Q: Do you yield when a blind pedestrian is crossing the road?
A: What for? He can't see my license plate.

Q: Who has the right of way when four cars approach a four-way stop at the same time?
A: The pick up truck with the gun rack and the bumper sticker saying  "Guns don't kill people. I do."

Q: What are the important safety tips to remember when backing your car?
A: Always wear a condom.

Q: When driving through fog, what should you use?
A: Your car.

Q: How can you reduce the possibility of having an accident?
A: Be too shit faced to find your keys.

Q: What problems would you face if you were arrested for drunk driving?
A: I'd probably lose my buzz a lot faster.

Q: What changes would occur in your lifestyle if you could no longer drive lawfully?
A: I would be forced to drive unlawfully.

Q: What are some points to remember when passing or being passed?
A: Make eye contact and wave "hello" if he/she is cute.

Q: What is the difference between a flashing red traffic light and a flashing yellow traffic light?
A: The color.

Q: How do you deal with heavy traffic?
A: Heavy psychedelics.

Q: What can you do to help ease a heavy traffic problem?
A: Carry loaded weapons.

Q: Why would it be difficult to be a police officer?
A: It would be tough to be a dickhead all day long.

 

DRUNK SPEEDER

A Garda pulled a car over and told the man driving
that he was going 80 km in a 50 km zone.
"I was only going 50!" the driver protested.
"Not according to my radar," the Garda said.
"Yes, I was!" the man shouted back.
"No you weren't!" the Garda said.
With that, the man's wife leaned toward the window and said,
'Officer, I should warn you not to argue with my husband when
he's been drinking."

 

PRIEST SPEEDING

A Priest is driving down to Wexford one Sunday Morning to say another Mass and he's stopped at Ferrycarraig on suspicion of speeding. The
Garda smells alcohol on his breath and then he sees an
empty wine bottle on the floor, and he says, "Sir, have you
been drinking?"
And the Priest says, "Just water."
The Garda says, "Then why do I smell wine?"

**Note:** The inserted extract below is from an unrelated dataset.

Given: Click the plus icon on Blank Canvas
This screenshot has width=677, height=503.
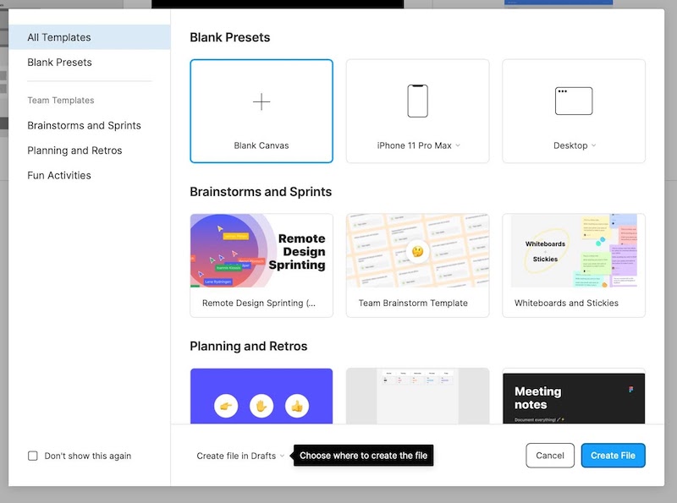Looking at the screenshot, I should (x=261, y=102).
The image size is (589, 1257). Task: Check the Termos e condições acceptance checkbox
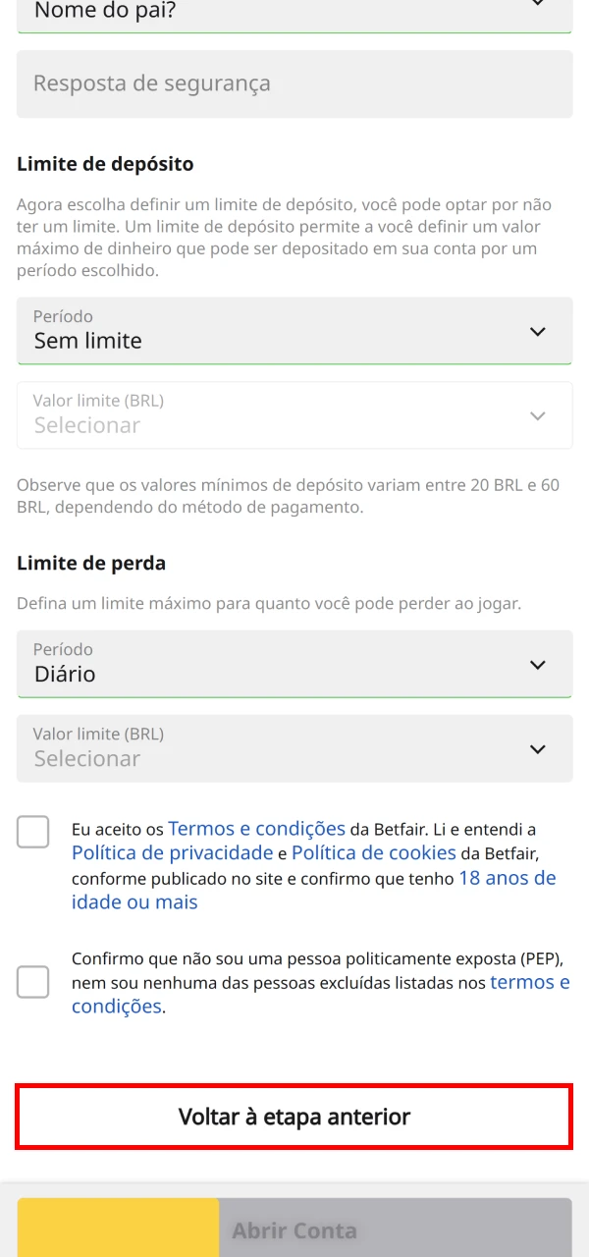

And the Priest looks down at the bottle and says, "Good
Lord, He's done it again!"

 

POPE WANTS TO DRIVE

Pope Benedict (Benny) is on the way home from some Religious function when he asks his waiting Limo Driver if he can drive for a change.  The Limo Driver is unsure as he knows Benny doesn't have a License.  But Pope Benny pleads promising the driver a place in heaven and a meeting with the main man God after he dies.  So the driver reluctantly agrees. 

So Pope Benny drive off but loses the run of himself and reaches speeds of 150 km.  "Jesus Christ slow down will ya" shouts the scared Limo Driver.  "I'm not Jesus" says Pope Benny, just call me your holyness.  But then a Police Car pulls them over but is totally shocked when he looks inside the car.  Before Benny or the driver have a chance to explain the Policeman radios his boss to tell him he's stopped someone very important.  His boss doesn't care but the Policeman says "But Chief this guy is REALLY IMPORTANT, I think its God". 

"What the hell makes you think you've stopped God?" says the Chief.  "Because he's got the Pope as his Limo Driver". 

 

Two wrong's don't make a right, but three left's do.